=== STORED DATA ===

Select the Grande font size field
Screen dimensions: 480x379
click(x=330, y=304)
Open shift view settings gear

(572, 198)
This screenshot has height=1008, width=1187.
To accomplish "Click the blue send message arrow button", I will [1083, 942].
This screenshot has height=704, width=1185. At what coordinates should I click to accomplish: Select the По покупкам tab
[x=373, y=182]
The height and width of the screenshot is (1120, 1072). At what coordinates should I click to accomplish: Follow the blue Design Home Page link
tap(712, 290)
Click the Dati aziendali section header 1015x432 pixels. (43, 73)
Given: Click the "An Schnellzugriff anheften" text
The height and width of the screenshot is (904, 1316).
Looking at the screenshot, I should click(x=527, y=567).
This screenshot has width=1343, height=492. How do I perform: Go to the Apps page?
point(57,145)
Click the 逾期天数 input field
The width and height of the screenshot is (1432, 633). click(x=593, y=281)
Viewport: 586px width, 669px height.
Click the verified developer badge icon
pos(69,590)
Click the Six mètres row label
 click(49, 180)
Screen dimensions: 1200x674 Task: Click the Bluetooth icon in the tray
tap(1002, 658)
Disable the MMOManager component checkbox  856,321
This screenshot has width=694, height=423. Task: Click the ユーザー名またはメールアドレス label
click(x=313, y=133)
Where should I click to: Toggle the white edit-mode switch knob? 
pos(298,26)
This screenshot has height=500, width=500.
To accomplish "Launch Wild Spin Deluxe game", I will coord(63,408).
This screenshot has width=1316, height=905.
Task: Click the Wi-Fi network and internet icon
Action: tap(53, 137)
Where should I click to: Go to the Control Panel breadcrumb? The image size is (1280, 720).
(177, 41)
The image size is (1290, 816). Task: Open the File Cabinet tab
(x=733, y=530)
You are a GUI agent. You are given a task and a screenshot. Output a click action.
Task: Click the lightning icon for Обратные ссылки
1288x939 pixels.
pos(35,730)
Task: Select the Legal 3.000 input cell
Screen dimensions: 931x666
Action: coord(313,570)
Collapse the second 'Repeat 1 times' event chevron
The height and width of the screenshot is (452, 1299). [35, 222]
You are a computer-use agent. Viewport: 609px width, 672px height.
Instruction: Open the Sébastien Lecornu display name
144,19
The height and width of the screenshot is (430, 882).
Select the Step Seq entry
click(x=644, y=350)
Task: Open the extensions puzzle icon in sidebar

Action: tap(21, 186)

===

### REQUIREMENT
Copy out every one of the lines above without changing anything.

### EXERCISE RESPONSE
Select the Grande font size field
Screen dimensions: 480x379
click(x=330, y=304)
Open shift view settings gear

(572, 198)
This screenshot has height=1008, width=1187.
To accomplish "Click the blue send message arrow button", I will [1083, 942].
This screenshot has height=704, width=1185. At what coordinates should I click to accomplish: Select the По покупкам tab
[x=373, y=182]
The height and width of the screenshot is (1120, 1072). At what coordinates should I click to accomplish: Follow the blue Design Home Page link
tap(712, 290)
Click the Dati aziendali section header 1015x432 pixels. (43, 73)
Given: Click the "An Schnellzugriff anheften" text
The height and width of the screenshot is (904, 1316).
Looking at the screenshot, I should click(x=527, y=567).
This screenshot has width=1343, height=492. How do I perform: Go to the Apps page?
point(57,145)
Click the 逾期天数 input field
The width and height of the screenshot is (1432, 633). click(x=593, y=281)
Viewport: 586px width, 669px height.
Click the verified developer badge icon
pos(69,590)
Click the Six mètres row label
 click(49, 180)
Screen dimensions: 1200x674 Task: Click the Bluetooth icon in the tray
tap(1002, 658)
Disable the MMOManager component checkbox  856,321
This screenshot has width=694, height=423. Task: Click the ユーザー名またはメールアドレス label
click(x=313, y=133)
Where should I click to: Toggle the white edit-mode switch knob? 
pos(298,26)
This screenshot has height=500, width=500.
To accomplish "Launch Wild Spin Deluxe game", I will coord(63,408).
This screenshot has width=1316, height=905.
Task: Click the Wi-Fi network and internet icon
Action: tap(53, 137)
Where should I click to: Go to the Control Panel breadcrumb? The image size is (1280, 720).
(177, 41)
The image size is (1290, 816). Task: Open the File Cabinet tab
(x=733, y=530)
You are a GUI agent. You are given a task and a screenshot. Output a click action.
Task: Click the lightning icon for Обратные ссылки
1288x939 pixels.
pos(35,730)
Task: Select the Legal 3.000 input cell
Screen dimensions: 931x666
Action: coord(313,570)
Collapse the second 'Repeat 1 times' event chevron
The height and width of the screenshot is (452, 1299). [35, 222]
You are a computer-use agent. Viewport: 609px width, 672px height.
Instruction: Open the Sébastien Lecornu display name
144,19
The height and width of the screenshot is (430, 882).
Select the Step Seq entry
click(x=644, y=350)
Task: Open the extensions puzzle icon in sidebar

Action: tap(21, 186)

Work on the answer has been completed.